TripMaster framework follows the same methodology. TripMaster framework uses a dictionary to express each sample, with keys representing data fields. Each component in the TripMaster framework is a fully functional, self-contained, and self-declared unit, where self-declaration means that it should declare what data it needs and what data it will produce using dictionary schema, where each key represents a requirement or provision. The components under the TripMaster framework can be connected by contract to form a system, where the contract is responsible for mapping the provisions of the former component to the requirements of the later component by mapping data fields. If more complex operations are needed to bridge the provided data of the former component and the required data of the later component, one can write their own modeler component (also reusable) as the bridge. The design of component, contract, modeler provides the basic level reusability to the TripMaster framework.

Based on this basic level of reusability support, the TripMaster framework designs the architecture of a machine learning system containing following components:

  • Task: defining the task to fulfill, sub-components: Evaluator (optional)
  • Problem: defining the mathematical problem of the task, sub-components: Evaluator (optional)
  • Machine: defining the solver of the problem, sub-components: Loss, Evaluator (optional):
  • Operator: running the machine. It has two subtypes:
    • Learner: train the machine from data;
    • Inferencer: inference from the data and output the results;
  • System: containing all above components and driving them to accomplish the entire machine learning procedure;
  • Application: applying the system on a special dataset, obtaining machine or the inference results;
  • Pipeline: chaining a sequence of inference applications, frequently used in the NLP domain.

The philosophy behind this design is that one can build many different mathematical models for the same task and can also use the same mathematical model to model various tasks. So the problem components can be reused. Again, one can build many machines to solve one problem and use one machine to solve many problems (with the help of contract and modeler). This design builds the high-level reusability of the TripMaster framework.

Reproducibility

The difficulties in publishing reproducible research are that even the code of the paper is published, readers are generally found that it is usually difficult to understand, not easy to reconfigure to run in your environment, and not easy to use their algorithm in your system.

The reasons are as follows:

  • Most machine learning codes focus on machine building and optimization and pay less attention to the data pipeline and data schema. The data flow code is always written arbitrarily, and the procedure is challenging to understand.
  • The configurations of the whole system scatter everywhere in the code;
  • The components are not self-contained and depend on each other, including shared variables, codes across modules, etc.

TripMaster framework solves these problems by:

  • TripMaster encloses the entire lifetime of data in the system: data is first input as the task-level raw data, then converted to math-level data, and at last be converted machine-level batched data.
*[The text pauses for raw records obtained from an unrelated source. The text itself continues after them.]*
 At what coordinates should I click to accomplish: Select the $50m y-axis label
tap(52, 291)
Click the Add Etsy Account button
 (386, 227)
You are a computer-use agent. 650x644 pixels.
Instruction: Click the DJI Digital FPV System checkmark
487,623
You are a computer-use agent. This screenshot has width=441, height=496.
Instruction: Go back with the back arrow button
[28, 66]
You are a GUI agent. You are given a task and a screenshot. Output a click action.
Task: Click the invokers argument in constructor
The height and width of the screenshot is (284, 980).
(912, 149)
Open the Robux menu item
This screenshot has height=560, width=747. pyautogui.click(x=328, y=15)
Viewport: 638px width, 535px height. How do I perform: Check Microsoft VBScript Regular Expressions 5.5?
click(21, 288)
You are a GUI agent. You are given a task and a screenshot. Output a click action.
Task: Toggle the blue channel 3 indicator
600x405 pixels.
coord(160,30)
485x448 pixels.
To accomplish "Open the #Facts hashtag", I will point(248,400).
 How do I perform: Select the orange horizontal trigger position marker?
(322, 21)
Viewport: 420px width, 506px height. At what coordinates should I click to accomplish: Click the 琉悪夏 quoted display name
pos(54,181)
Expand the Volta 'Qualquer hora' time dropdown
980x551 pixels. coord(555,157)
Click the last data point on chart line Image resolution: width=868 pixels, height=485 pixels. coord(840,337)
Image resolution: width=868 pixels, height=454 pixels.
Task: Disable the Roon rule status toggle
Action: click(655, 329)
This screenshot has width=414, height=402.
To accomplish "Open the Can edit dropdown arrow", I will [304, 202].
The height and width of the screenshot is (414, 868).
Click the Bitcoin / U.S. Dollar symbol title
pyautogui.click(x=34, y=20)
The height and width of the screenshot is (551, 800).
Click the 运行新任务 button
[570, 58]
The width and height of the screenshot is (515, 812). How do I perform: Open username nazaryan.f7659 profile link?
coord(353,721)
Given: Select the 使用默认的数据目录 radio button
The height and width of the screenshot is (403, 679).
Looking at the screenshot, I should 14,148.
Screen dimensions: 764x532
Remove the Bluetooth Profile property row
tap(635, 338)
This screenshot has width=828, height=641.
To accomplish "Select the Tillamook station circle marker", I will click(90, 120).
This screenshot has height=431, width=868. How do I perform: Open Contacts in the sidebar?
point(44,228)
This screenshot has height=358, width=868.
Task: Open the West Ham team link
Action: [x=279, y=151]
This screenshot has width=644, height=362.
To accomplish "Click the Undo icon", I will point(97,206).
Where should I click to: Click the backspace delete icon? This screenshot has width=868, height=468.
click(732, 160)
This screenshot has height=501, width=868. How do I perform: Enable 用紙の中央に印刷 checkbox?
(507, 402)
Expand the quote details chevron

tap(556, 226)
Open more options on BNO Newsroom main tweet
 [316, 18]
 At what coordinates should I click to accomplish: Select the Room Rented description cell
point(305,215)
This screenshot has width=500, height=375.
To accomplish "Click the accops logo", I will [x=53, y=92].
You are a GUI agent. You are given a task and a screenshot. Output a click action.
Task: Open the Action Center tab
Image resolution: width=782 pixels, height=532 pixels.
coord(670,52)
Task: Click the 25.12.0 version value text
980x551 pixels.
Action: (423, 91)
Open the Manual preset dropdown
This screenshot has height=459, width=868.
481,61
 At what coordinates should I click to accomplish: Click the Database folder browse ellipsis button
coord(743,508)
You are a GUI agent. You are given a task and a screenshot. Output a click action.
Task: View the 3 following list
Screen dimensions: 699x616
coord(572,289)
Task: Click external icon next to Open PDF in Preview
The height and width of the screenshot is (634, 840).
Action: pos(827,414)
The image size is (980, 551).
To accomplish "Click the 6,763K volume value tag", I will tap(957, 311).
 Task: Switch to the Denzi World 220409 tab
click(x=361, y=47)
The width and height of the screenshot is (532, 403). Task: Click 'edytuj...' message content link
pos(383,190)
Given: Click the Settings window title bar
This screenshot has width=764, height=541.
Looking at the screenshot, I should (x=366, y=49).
In each phase, the data schema is clearly defined and easy to understand, which significantly alleviates the burden of understanding the data flow;
  • TripMaster requires each component to be configurable and implement a centered configuration strategy to allow the user to configure the system in one YAML file;
  • TripMaster's components are self-contained, and its interface is clearly declared by its schema declaration. One can just import that module and feed the correct data, then the components will work for you.

Easy to Use

TripMaster provides the following mechanism for less code to implement full functionality:

  • Plugin mechanism for strategies. TripMaster provides a lot of predefined strategies. Users can use them by setting the type of themin the slot or configuring them through configuration file;
  • Unified serialization mechanism. Users can serialize every component together with their hyper-parameters, including the entire system;
  • A visualization tool to visualize the data flow of an application;

Target User

With the above design principles, the target users of the TripMaster framework is clear:

  • It is suitable for users who want to maintain a long-term or median/large-scale repo that contains many machine learning algorithms. TripMaster will help them increase the reusability and the organization of the code repo.
  • It is suitable for users who want to publish reproducible research results. TripMaster will help them improve the reproducibility and thus the potential influence of their code and research.
  • For users who only want to write codes that run a few times and then abandon them, TripMaster may still be helpful for easy and comfortable coding through the functions for the purpose of easy to use.

However, TripMaster cannot guarantee your code satisfies the above design principles. You can also write very bad non-reusable or non-reproducible code. TripMaster helps to organize your idea and your code. You still need to optimize your concept and code inside the TripMaster framework.